[Task inputs — start]
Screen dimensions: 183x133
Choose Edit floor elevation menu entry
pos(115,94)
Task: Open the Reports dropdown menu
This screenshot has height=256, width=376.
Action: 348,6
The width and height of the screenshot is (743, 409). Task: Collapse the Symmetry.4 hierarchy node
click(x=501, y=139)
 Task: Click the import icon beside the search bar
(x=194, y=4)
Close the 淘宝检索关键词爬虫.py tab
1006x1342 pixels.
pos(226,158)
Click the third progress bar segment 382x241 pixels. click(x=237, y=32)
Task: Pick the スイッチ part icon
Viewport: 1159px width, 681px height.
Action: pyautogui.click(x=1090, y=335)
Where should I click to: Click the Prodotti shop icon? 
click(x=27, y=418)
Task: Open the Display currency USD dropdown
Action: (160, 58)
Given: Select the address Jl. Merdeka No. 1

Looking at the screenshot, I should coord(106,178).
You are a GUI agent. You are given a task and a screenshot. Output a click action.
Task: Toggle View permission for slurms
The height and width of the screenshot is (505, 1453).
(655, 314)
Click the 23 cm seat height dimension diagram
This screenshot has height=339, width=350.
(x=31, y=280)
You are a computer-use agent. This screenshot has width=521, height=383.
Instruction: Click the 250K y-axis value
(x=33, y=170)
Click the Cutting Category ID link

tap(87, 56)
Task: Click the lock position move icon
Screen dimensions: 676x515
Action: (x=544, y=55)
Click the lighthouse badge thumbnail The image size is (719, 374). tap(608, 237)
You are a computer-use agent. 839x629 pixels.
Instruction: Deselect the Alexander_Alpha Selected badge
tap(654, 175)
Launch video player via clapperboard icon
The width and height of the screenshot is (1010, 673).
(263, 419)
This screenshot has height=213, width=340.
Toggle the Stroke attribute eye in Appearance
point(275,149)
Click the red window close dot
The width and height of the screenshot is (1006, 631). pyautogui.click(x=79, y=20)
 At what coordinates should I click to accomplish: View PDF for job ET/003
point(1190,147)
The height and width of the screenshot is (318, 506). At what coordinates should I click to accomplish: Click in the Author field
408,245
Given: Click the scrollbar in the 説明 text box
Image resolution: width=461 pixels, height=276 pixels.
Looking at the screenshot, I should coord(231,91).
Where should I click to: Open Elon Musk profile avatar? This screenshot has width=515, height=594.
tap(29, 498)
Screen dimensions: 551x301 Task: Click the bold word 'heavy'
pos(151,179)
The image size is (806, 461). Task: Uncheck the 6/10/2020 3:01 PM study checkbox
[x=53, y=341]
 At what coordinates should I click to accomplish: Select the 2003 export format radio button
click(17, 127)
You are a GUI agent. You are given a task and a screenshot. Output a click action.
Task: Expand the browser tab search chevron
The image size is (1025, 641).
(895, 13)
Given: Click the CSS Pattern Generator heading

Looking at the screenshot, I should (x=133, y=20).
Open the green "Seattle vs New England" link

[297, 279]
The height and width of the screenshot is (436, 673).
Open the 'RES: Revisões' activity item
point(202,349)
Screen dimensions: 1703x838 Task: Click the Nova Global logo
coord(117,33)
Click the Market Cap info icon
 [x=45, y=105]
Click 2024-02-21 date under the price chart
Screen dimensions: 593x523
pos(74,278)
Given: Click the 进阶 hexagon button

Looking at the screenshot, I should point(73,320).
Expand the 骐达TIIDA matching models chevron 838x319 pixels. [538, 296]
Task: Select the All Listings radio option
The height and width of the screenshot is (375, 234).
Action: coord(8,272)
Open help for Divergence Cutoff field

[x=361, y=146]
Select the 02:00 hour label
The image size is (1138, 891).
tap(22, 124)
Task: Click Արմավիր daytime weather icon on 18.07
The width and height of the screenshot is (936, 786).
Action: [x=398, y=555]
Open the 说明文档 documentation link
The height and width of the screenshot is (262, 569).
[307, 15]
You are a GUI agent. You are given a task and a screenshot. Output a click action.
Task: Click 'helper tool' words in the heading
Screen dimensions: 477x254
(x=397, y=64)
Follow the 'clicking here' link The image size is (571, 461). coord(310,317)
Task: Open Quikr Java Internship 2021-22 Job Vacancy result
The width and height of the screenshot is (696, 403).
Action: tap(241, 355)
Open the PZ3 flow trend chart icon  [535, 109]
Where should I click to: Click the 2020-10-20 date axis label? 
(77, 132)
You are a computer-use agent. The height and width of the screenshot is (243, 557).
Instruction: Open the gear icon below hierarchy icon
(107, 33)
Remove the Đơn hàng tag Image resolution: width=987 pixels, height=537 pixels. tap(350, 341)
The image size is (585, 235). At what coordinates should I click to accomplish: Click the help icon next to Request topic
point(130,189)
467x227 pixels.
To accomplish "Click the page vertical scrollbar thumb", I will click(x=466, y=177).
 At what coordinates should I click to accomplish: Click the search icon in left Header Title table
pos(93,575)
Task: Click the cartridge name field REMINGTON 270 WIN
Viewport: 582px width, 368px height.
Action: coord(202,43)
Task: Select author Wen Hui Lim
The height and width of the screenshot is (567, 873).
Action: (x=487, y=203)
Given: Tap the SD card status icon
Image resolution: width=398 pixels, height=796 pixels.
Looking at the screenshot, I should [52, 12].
[Task inputs — finish]
=== Task to complete ===
From the first line to the last, copy every record exactly.

=== Result of this exercise ===
Screen dimensions: 183x133
Choose Edit floor elevation menu entry
pos(115,94)
Task: Open the Reports dropdown menu
This screenshot has height=256, width=376.
Action: 348,6
The width and height of the screenshot is (743, 409). Task: Collapse the Symmetry.4 hierarchy node
click(x=501, y=139)
 Task: Click the import icon beside the search bar
(x=194, y=4)
Close the 淘宝检索关键词爬虫.py tab
1006x1342 pixels.
pos(226,158)
Click the third progress bar segment 382x241 pixels. click(x=237, y=32)
Task: Pick the スイッチ part icon
Viewport: 1159px width, 681px height.
Action: pyautogui.click(x=1090, y=335)
Where should I click to: Click the Prodotti shop icon? 
click(x=27, y=418)
Task: Open the Display currency USD dropdown
Action: (160, 58)
Given: Select the address Jl. Merdeka No. 1

Looking at the screenshot, I should coord(106,178).
You are a GUI agent. You are given a task and a screenshot. Output a click action.
Task: Toggle View permission for slurms
The height and width of the screenshot is (505, 1453).
(655, 314)
Click the 23 cm seat height dimension diagram
This screenshot has height=339, width=350.
(x=31, y=280)
You are a computer-use agent. This screenshot has width=521, height=383.
Instruction: Click the 250K y-axis value
(x=33, y=170)
Click the Cutting Category ID link

tap(87, 56)
Task: Click the lock position move icon
Screen dimensions: 676x515
Action: (x=544, y=55)
Click the lighthouse badge thumbnail The image size is (719, 374). tap(608, 237)
You are a computer-use agent. 839x629 pixels.
Instruction: Deselect the Alexander_Alpha Selected badge
tap(654, 175)
Launch video player via clapperboard icon
The width and height of the screenshot is (1010, 673).
(263, 419)
This screenshot has height=213, width=340.
Toggle the Stroke attribute eye in Appearance
point(275,149)
Click the red window close dot
The width and height of the screenshot is (1006, 631). pyautogui.click(x=79, y=20)
 At what coordinates should I click to accomplish: View PDF for job ET/003
point(1190,147)
The height and width of the screenshot is (318, 506). At what coordinates should I click to accomplish: Click in the Author field
408,245
Given: Click the scrollbar in the 説明 text box
Image resolution: width=461 pixels, height=276 pixels.
Looking at the screenshot, I should coord(231,91).
Where should I click to: Open Elon Musk profile avatar? This screenshot has width=515, height=594.
tap(29, 498)
Screen dimensions: 551x301 Task: Click the bold word 'heavy'
pos(151,179)
The image size is (806, 461). Task: Uncheck the 6/10/2020 3:01 PM study checkbox
[x=53, y=341]
 At what coordinates should I click to accomplish: Select the 2003 export format radio button
click(17, 127)
You are a GUI agent. You are given a task and a screenshot. Output a click action.
Task: Expand the browser tab search chevron
The image size is (1025, 641).
(895, 13)
Given: Click the CSS Pattern Generator heading

Looking at the screenshot, I should (x=133, y=20).
Open the green "Seattle vs New England" link

[297, 279]
The height and width of the screenshot is (436, 673).
Open the 'RES: Revisões' activity item
point(202,349)
Screen dimensions: 1703x838 Task: Click the Nova Global logo
coord(117,33)
Click the Market Cap info icon
 [x=45, y=105]
Click 2024-02-21 date under the price chart
Screen dimensions: 593x523
pos(74,278)
Given: Click the 进阶 hexagon button

Looking at the screenshot, I should point(73,320).
Expand the 骐达TIIDA matching models chevron 838x319 pixels. [538, 296]
Task: Select the All Listings radio option
The height and width of the screenshot is (375, 234).
Action: coord(8,272)
Open help for Divergence Cutoff field

[x=361, y=146]
Select the 02:00 hour label
The image size is (1138, 891).
tap(22, 124)
Task: Click Արմավիր daytime weather icon on 18.07
The width and height of the screenshot is (936, 786).
Action: [x=398, y=555]
Open the 说明文档 documentation link
The height and width of the screenshot is (262, 569).
[307, 15]
You are a GUI agent. You are given a task and a screenshot. Output a click action.
Task: Click 'helper tool' words in the heading
Screen dimensions: 477x254
(x=397, y=64)
Follow the 'clicking here' link The image size is (571, 461). coord(310,317)
Task: Open Quikr Java Internship 2021-22 Job Vacancy result
The width and height of the screenshot is (696, 403).
Action: tap(241, 355)
Open the PZ3 flow trend chart icon  [535, 109]
Where should I click to: Click the 2020-10-20 date axis label? 
(77, 132)
You are a computer-use agent. The height and width of the screenshot is (243, 557).
Instruction: Open the gear icon below hierarchy icon
(107, 33)
Remove the Đơn hàng tag Image resolution: width=987 pixels, height=537 pixels. tap(350, 341)
The image size is (585, 235). At what coordinates should I click to accomplish: Click the help icon next to Request topic
point(130,189)
467x227 pixels.
To accomplish "Click the page vertical scrollbar thumb", I will click(x=466, y=177).
 At what coordinates should I click to accomplish: Click the search icon in left Header Title table
pos(93,575)
Task: Click the cartridge name field REMINGTON 270 WIN
Viewport: 582px width, 368px height.
Action: coord(202,43)
Task: Select author Wen Hui Lim
The height and width of the screenshot is (567, 873).
Action: (x=487, y=203)
Given: Tap the SD card status icon
Image resolution: width=398 pixels, height=796 pixels.
Looking at the screenshot, I should [52, 12].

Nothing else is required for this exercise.